Par acte notarié du 5 avril 1959, les consorts Y...-E... aux droits desquels viennent les consorts Z... A... ont consenti aux époux H... auxquels ont succédé les époux B... (suivant acte notarié du 1987) un bail commercial portant sur un immeuble entier à usage d'habitation et de commerce situé [...] comprenant au rez de chaussée un fonds de commerce de boulangerie-pâtisserie.

Le bail a été régulièrement renouvelé depuis.

En 2002, les bailleurs ont entrepris des travaux de rénovation dans l'immeuble voisin dont ils sont également propriétaires.

Le 9 octobre 2013, les preneurs ont signé une promesse de cession du droit au bail à la société PH International portant sur le local commercial du rez-de-chaussée, moyennant un prix de 160000 € sous condition suspensive de l'accord du bailleur.

Par acte d'huissier des 5 et 6 décembre 2003, les preneurs ont sollicité le renouvellement du bail.

Après avoir mis en demeure les preneurs le 20 janvier 2004de mettre fin aux infractions concernant un défaut d'entretien, d'habitation et de garnissement des locaux, les consorts Z... A... ont fait délivrer le 5 mars 2004, un refus de renouvellement sans indemnité d'éviction en vertu de l'article 145-17 du code de commerce .
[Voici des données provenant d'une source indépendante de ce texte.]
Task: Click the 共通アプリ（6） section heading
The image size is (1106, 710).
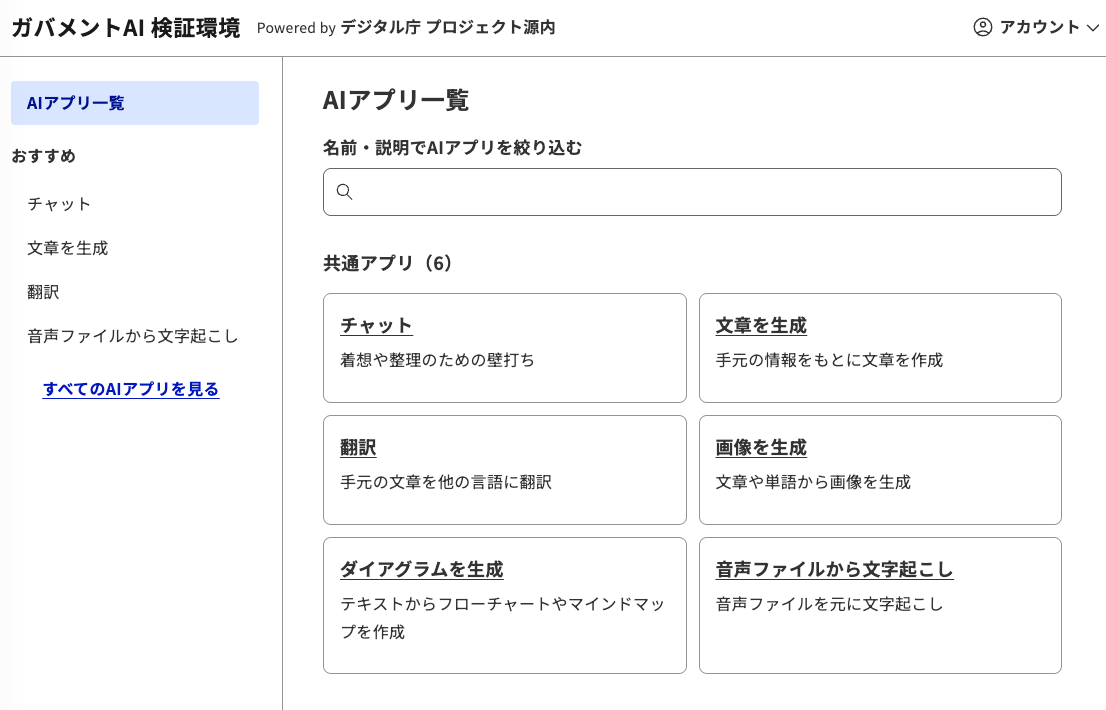Action: [x=386, y=263]
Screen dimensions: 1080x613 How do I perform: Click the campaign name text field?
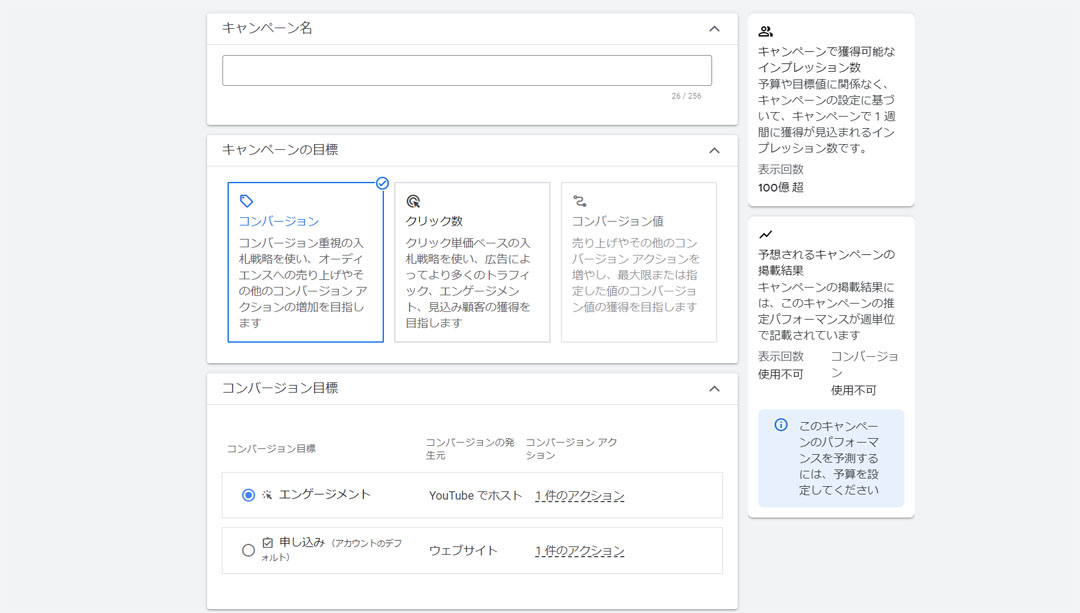[x=467, y=70]
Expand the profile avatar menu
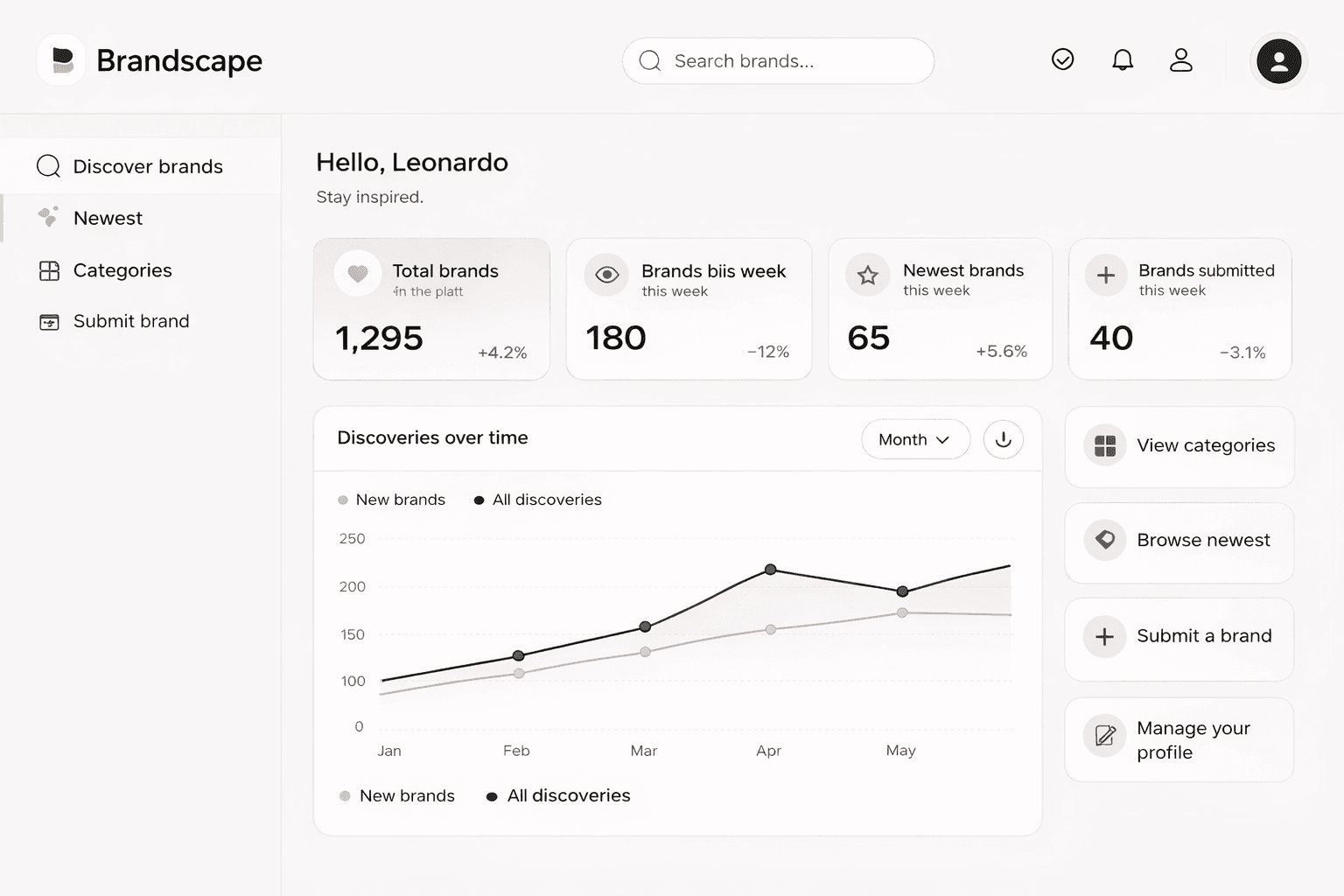 (x=1278, y=60)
Suite à la contestation du congé refusant le renouvellement du bail sans indemnité et l'assignation délivrée par les preneurs le 19 février 2004, le tribunal de Grande instance d'Albi a, par jugement du 30 juin 2006, notamment:

-constaté la résiliation du bail avec effet au 31 mars 2004

-constaté l'absence de motif grave et légitime fondant le refus de renouvellement

-condamné les bailleurs à verser une indemnité de 20000 € à titre de provision à valoir sur l'indemnité d'éviction

- ordonné une expertise aux fins de voir fixer l'indemnité d'éviction et désigné Madame F... pour ce faire.

Sur le pourvoi formé à l'encontre de l'arrêt rendu par la cour d'appel de Toulouse le 20 février 2008 par les consorts Z... A..., la Cour de cassation a partiellement cassé l'arrêt en ce qu'il avait rejeté la demande de résiliation judiciaire et renvoyé l'affaire devant la cour d'appel autrement composée.

Par arrêt du 5 février 2013, la cour d'appel de Toulouse a confirmé le jugement du 30 juin 2006, débouté les bailleresses de leurs demandes de résiliation judiciaire du bail, déchéance du droit au paiement d'une indemnité d'éviction et expulsion du preneur, l'indemnité d'occupation étant maintenue au montant du loyer plafonné.

Les époux B... ont quitté les lieux le 31 mars 2010.

En lecture du rapport d'expertise déposé par Madame F... le 9 juin 2007 et après avoir sursis à statuer en attendant l'issue des procédures engagées devant la cour d'appel de Toulouse, le tribunal de Grande instance d'Albi a, par jugement du 20 janvier 2015:

-dit que les époux B... doivent bénéficier d'une indemnité principale d'éviction équivalente à la valeur du droit au bail

-condamné in solidum Mesdames Yvette Y... épouse Z... et Madame Anne-Marie Z... épouse A... à verser aux époux B... les sommes suivantes:

*134250 € à titre d'indemnité principale d'éviction (soit à la valeur du droit au bail)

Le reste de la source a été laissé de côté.